CRISIS TOOLS – 4th stage of conflict
When to Call the Police – Ryan feels we should hold this “Nuclear” option for Dangerous situations and when a person has been asked to leave and they refuse. Don’t cry wolf – if you threaten to call the police, you must call the police. This is the “ultimate Fire tool” for punishment. Calling the police takes longer to resolve the problem than pleading for the person to just leave. It is disruptive when the Police arrive and can cause trauma and anxiety for other people in the library (undocumented, parolees, etc.). You garner more Respect if you are able to handle the crisis yourself (Honor culture folks are watching what you do). If you have pleaded and they refuse, “Fine, call them if you want” – then they have given you NO choice.
Have a code name for the Police
How to do Backup – Get a colleague to call – don’t do it while standing next to the person near their peers – that’s everyday sadistic. Have a strategy. When you speak to the person (away from others standing at a 15 degree angle /\, have your backup standing 5-10 feet away to monitor and call 911 if asked. The primary person should do the talking, the backup is moral support and crowd control. In high-stakes conflict, the primary person should be the senior member of staff, while in low-stakes conflict the person who needs training and practice should be the primary. The senior person can then coach.
How to break up a fight – Peacocking fight v. a real fight. Peacocking fights are loud and slow – they need a reputation for violence to keep them safe, so in this type of fight they want you to break it up so they can save face. a REAL fight is fash and quiet – you hear the crowd or breaking furniture, not the fighters. Procedure: Clear the room, Call 911, Let them fight it out until the trained police arrive.

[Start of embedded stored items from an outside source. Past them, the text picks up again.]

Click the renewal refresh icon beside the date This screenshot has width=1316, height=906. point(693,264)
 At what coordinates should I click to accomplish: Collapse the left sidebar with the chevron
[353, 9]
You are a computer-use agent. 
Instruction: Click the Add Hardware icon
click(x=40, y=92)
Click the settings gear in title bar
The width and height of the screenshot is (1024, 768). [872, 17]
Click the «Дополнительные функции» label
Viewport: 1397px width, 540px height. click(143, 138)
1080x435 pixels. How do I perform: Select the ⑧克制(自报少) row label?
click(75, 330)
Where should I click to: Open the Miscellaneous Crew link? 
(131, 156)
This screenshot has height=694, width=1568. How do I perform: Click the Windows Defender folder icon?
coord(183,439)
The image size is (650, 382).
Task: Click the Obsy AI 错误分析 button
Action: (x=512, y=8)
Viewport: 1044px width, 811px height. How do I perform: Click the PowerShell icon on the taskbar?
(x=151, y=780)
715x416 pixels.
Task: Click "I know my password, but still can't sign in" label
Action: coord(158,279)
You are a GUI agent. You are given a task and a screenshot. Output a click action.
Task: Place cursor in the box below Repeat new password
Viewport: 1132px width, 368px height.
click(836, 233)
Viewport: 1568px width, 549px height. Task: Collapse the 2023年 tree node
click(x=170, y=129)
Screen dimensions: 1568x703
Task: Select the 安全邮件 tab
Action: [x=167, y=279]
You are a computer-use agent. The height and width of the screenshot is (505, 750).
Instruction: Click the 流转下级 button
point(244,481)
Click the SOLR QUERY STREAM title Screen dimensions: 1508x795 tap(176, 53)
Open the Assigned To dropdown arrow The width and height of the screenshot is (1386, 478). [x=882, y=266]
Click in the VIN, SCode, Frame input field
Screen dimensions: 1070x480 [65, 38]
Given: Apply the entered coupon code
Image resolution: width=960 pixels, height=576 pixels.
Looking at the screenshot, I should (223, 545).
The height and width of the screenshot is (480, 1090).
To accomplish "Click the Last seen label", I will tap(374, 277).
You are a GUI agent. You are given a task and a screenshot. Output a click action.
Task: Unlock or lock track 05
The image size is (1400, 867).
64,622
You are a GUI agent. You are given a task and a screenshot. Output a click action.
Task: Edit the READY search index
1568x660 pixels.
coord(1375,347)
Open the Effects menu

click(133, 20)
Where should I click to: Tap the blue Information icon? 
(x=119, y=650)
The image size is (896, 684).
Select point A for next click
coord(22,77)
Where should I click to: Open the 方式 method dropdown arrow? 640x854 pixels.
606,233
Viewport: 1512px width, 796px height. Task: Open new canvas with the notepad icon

How to ask someone to leave:
1. Make sure you have pennies in your cut – it’s not personal, just the job.
2. Take a minute to listen – let them plead their case
3. Use baby steps – have them gather up their stuff for a quiet discussion near the door, then tell them they’ll have to leave, and finally tell them it’s for 2 weeks.
4. Make sure they know it’s not personal – “we are still cool”
5. Give them the hope for a Fresh Start – share information about appeal process (even if the appeal will be denied) and/or let them know that when they come back, all is forgiven and they start with a clean slate.